New science from Utah State University examined the relationship between kit foxes, coyotes, and water in Utah’s western deserts.
Kit foxes are one of the smallest foxes in North America. Their exceptionally large ears help them dissipate body heat in their desert environment, to which they are well-adapted. Encounters between kit foxes and coyotes are usually fatal for the kit fox.
“1960s studies suggested that kit foxes were the “big boy” on the block as far as numbers in certain portions of the Great Basin Desert, they were the most abundant carnivore on the landscape. To the same end, there was some evidence to suggest that coyotes were relatively rare on the landscape during that particular time and place. Fast-forward a few decades into the 1990s and some research done at Dugway Proving Ground and the surrounding areas showed that the tables had apparently turned and that coyotes had become the most abundant canid on the landscape, to somewhat the detriment of kit foxes.”
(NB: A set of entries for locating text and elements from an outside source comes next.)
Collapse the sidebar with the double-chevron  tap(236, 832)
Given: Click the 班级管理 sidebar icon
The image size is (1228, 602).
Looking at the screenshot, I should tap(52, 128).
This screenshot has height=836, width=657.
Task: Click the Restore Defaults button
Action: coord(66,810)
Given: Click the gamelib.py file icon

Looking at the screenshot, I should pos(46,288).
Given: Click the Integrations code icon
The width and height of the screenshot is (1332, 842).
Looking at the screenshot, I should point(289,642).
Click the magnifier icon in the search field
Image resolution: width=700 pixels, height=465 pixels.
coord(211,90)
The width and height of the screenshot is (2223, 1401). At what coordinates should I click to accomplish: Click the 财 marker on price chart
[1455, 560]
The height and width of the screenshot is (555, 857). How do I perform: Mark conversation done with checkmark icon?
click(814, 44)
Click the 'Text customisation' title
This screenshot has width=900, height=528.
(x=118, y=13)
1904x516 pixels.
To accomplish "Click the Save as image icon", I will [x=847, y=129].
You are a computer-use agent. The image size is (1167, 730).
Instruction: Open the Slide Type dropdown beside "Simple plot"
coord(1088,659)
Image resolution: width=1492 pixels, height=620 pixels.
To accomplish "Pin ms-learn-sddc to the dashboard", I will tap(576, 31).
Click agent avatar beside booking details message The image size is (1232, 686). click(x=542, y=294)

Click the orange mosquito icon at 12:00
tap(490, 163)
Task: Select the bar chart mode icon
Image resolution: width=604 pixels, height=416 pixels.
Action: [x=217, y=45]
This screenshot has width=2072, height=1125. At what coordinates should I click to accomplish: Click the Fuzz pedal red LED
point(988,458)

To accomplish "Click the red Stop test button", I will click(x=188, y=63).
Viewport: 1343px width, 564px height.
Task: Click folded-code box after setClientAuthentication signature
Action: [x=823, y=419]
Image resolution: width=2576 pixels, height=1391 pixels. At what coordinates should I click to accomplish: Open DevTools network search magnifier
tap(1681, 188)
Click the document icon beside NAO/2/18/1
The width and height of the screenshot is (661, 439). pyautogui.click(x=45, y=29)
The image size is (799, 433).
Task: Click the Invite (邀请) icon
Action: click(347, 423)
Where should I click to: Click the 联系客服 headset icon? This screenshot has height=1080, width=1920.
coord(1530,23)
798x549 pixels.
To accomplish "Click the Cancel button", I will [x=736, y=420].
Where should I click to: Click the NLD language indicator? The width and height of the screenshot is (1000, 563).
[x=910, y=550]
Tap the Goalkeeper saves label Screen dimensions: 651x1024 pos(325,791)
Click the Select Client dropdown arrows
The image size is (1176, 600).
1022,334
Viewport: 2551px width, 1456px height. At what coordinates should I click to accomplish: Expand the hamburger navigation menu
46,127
Dr. Bryan Kluever, a wildlife biologist at the U.S. Army Fort Carson Military Installation in Colorado Springs, recently published a new study in the Journal of Arid Environments testing the hypothesis that the addition of wildlife water developments, or “guzzlers”, was the primary cause of the increase in coyote abundance. Although a coyote requires several times as much water as a kit fox of the same size, Kluever’s study found that coyotes did not actually spend much time around the guzzlers. Instead, they credit changes in coyote management strategies in the area, although it’s difficult to say whether harvesting coyotes in fact affects their numbers. Kit foxes and coyotes have coexisted in the Great Basin for millions of years before humans came on the scene.
“Claims that kit foxes were the most abundant carnivore and coyotes were hanging on by a thread were really largely based on anecdotes rather than data driven models, so it’s always a possibility too that this phenomenon has a little bit been blown out of proportion but we just don’t know because we just don’t have the data.”
Advances in wildlife science since the 1960s include motion-sensor cameras, radio-telemetry, and mark-recapture models that account for imperfect detection. As the west continues to dry out, scientists may be able to refine studies of desert-adapted species like kit foxes.